Die erste echte Liga über mehrere Länder war die 1992 ins Leben gerufene Alpenliga, die aber nicht einmal ihren zehten Geburtstag erlebte. Ab 1996 versuchte sich die IIHF mit einer European Hockey League an einer Eishockeadaption der UEFA Champions League. Die Resonanz beim Publikum und den Teams war eher mau war, deswegen stellte man diese 2000 wieder ein.

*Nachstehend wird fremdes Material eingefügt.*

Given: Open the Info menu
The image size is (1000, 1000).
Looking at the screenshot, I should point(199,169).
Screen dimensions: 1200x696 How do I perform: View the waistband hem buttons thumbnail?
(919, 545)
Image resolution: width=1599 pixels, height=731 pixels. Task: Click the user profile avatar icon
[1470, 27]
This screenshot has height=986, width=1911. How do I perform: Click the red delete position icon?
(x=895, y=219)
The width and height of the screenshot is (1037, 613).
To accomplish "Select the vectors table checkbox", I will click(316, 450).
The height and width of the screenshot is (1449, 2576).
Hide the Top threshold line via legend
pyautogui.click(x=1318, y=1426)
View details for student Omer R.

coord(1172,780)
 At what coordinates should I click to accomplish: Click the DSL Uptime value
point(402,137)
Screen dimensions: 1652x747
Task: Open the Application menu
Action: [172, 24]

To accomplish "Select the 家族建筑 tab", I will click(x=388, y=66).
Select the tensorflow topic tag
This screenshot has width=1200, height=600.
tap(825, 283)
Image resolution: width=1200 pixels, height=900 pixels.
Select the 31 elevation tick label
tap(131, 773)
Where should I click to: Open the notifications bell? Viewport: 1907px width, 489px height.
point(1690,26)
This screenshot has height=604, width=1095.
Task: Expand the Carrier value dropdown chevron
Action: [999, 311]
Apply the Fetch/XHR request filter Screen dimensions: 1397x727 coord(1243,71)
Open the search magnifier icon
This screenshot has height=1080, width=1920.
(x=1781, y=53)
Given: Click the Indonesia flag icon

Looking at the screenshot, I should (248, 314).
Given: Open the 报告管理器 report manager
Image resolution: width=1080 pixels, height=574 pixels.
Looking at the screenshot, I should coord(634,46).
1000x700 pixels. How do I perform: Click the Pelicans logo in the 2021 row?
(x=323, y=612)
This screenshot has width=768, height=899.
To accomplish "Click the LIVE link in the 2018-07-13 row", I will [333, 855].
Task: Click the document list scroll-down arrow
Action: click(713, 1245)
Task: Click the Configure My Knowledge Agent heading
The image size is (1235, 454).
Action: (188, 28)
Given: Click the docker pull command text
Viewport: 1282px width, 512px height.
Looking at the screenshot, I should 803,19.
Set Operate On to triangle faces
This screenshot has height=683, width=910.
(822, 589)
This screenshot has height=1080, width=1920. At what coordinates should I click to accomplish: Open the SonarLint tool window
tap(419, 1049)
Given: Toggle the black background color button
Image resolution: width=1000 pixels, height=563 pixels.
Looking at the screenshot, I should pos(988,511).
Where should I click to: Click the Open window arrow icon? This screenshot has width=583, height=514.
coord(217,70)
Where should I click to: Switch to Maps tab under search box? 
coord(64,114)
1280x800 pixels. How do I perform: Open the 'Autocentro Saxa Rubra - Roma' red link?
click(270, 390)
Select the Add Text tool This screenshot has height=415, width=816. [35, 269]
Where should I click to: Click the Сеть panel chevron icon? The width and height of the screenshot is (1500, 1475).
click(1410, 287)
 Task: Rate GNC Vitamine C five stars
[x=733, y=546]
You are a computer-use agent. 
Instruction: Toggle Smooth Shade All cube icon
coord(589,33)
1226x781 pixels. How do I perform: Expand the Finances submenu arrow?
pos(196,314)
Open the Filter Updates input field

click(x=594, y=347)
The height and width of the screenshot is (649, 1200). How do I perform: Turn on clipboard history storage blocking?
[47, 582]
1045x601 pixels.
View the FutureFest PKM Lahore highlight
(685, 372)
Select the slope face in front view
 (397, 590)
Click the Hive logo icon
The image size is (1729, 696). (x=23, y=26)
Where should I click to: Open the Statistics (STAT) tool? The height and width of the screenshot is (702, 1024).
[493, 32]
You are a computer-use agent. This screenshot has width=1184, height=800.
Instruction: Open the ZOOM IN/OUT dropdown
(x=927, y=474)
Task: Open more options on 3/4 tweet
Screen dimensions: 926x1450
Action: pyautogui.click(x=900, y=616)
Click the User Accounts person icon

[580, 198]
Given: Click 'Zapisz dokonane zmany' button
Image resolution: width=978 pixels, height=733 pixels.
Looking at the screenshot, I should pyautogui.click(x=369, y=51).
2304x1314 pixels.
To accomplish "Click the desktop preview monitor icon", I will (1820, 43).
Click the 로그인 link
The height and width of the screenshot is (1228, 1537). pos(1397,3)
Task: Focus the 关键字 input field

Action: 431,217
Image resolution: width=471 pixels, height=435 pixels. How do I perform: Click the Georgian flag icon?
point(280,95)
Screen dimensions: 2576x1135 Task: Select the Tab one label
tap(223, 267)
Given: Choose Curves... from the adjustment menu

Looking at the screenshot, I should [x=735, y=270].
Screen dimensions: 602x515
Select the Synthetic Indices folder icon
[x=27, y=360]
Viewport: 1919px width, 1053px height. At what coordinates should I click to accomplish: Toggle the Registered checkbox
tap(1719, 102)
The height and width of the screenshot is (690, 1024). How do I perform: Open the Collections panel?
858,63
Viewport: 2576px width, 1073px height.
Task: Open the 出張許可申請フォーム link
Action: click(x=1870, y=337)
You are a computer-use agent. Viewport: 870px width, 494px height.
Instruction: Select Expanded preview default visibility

Was heute in Westeuropa einer paneuropäischen Liga am Nächsten kommt, ist wie die Alpenliga eine österreichische Erfindung. Wie einst 1992, so wurde auch die EBEL in der aktuellen Version aus der Not geboren zuwenige Teams aus heimischen Landen für die höchste Spielklasse stellen zu können. Das Interesse an einer Teilnahme an der österreichischen Liga, war von slowenischen Teams wie Jesenice oder Ljubljana aus dem selben Grund gegeben. Nachdem der HK Jesenice den Anfang machte, umfasst die EBEL heute die Länder, Österreich, Tschechien, Slowenien, Ungarn und Kroatien. Immer wieder gibt es auch Interessenten aus Deutschland und der Slowake, auch wenn dieses Interesse in erster Linie durch zweitklassige Teams besteht bzw. Teams denen der Abstieg droht.

Auch der zweite europäische Bewerb österreichischer Herkunft funktionert bisher tadellos. Die European Trophy, eine Privatveranstaltung von Red Bull, hat sich mittlerweile zu einem Fixpunkt der Saisonvorbereitung gemausert, wo sich Teams aus den besten Ländern vergleichen. Dieses Jahr wird mit Slovan Bratislava auch ein Vetreter der KHL um die Trophy spielen. Das ist für die ET ein Imagegewinn!